§ **OBJECTIVES**:
1. In the early retirement discussion below, turn the paragraph that begins "What'd I actually do?" into a short list that keeps its main facts.
2. According to the early retirement discussion below, at what age did the writer "retire"?
3. Carry the early retirement discussion below further, picking up after its last sentence.

── PAGE EXCERPT ──

I recognize that moving across the country, having the money to pay off a $120k house, etc. is an enormous privilege for some people and I'm certainly not asserting that it's an opportunity that anyone could take advantage of. Only pointing out that the bar for FU money might be lower than you might think.

So I "retired" at 33 in the sense of having investment income > monthly expenses. Didn't own a house, but could've bought the Mississippi one you link to for cash easily.

What'd I actually do? Found a series of startups, none of which went anywhere. Fiddle around with technology, and learn some new technologies. Fret about how I wasn't being productive enough. I didn't read all that much - I read much more when I was in college. I got out of shape.

I have a friend who retired at a similar age who said "One of the worst parts about having money is realizing that most of your problems were not because of money in the first place, and then having to face them." Retirement removes a lot of constraints, but that also means that if you're still unhappy with your life, it's because of you and not your boss or employer.

I think you need to start a family! Relationships are what will make you content.
“Surely a baby will save this marriage.”
> I think you need to start a family!

What an irresponsible advise, given that you factored out the importance of the relationship with the significant other.

"Just find the love of your life!"

"Just live happily ever after!"

I mean, you don't even care if someone's personality and mental state allows for that. A family is not a retinue waiting on you to fullfil your every need, is it?

If starting a family was a silver bullet then we wouldn't see such a high rate of divorce and so many kids screwed up because their parents divorce sucked.

───
── DATA SECTION ──

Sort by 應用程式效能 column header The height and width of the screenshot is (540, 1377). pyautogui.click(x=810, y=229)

───
── DATA SECTION ──

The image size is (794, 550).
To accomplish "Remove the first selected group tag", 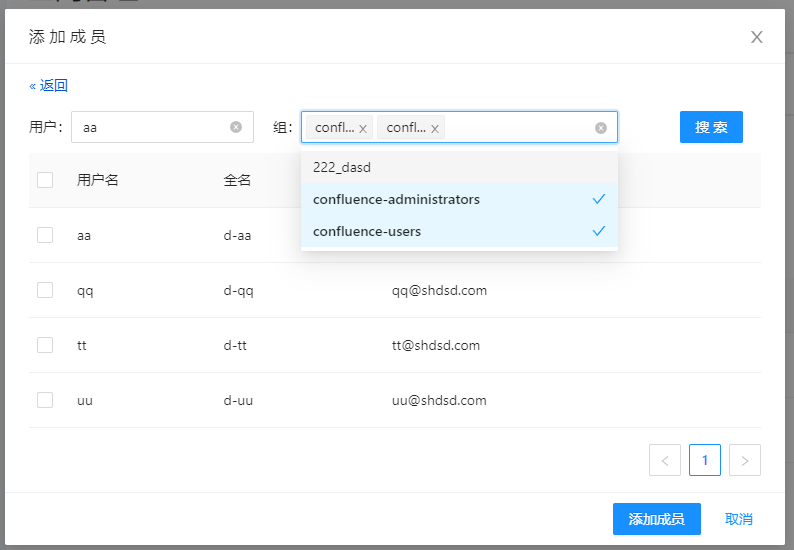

───

§ **PER-TASK ANSWERS**:
1.
- Founded several startups, none of which succeeded
- Tinkered with technology and learned some new technologies
- Worried about not being productive enough
- Read little, much less than in college
- Got out of shape

2. At 33.

3.
Wow! You sound miserable
Personally I'm doing very well, but this line of argument sounds an awful lot like "letting them eat cake".

I mean, the assumption alone that people never thought of something like starting a family is mind-boggingly idiotic and presumptuous, as it assumed everyone around is just a mindless NPC.

> How much would you need to work if you bought a small-ish house, lived on a very strict budget, and generally kept expenditure to a minimum?

I would need a lot because I like the city life, for example. I do found idyllic to go to the countryside here in Sweden and spend quite a few weeks there for summer and winter but that's not the life I'd like to be living for years.

I enjoy being in a city for my hobbies, such as music, it's easy to find good concerts, people to mingle and chat about those hobbies. I like the human connections of cities, I enjoy meeting my friends to do something, to see an art exhibition, to make music together.

Nothing of that is possible with little money, I'd need to save a lot through decades to keep this lifestyle work-free.

I don't want a family life so that leaves me tied to having friends and spending time with them, moving to the countryside would be worse for my needs than having to work.

Not everybody dreams of owning a house and settling down in peace in the middle of nowhere, with all the free time to look at trees and write about them. I love going to a secluded cabin, bringing all my music gear and staying there for weeks but it's not something to live on for years.

I’m not suggesting that my specific scenario is everyone’s dream but that the bar for “I don’t have to work full time anymore” can be pretty low. If it’s not low for your specific wants, then that’s fine —- you’ve consciously made the choice that you want something different and your needs are higher.

I very rarely hear about FU money from people that don’t need millions of dollars to leave their job. It’s important (IMO) for people to know that that doesn’t necessarily _have_ to be the case.

That would be an extremely sad thing for me at least. Knowing that I would have no way to become truly free. Free as in I don't owe anyone my time. Maybe others can accept it or are forced to accept it. I just can't. But people of course are different.

Currently I just can't wait to reach that state. Sometimes I'm counting days even. I could never be happy/relaxed as long as I am forced to work, or forced to work under someone.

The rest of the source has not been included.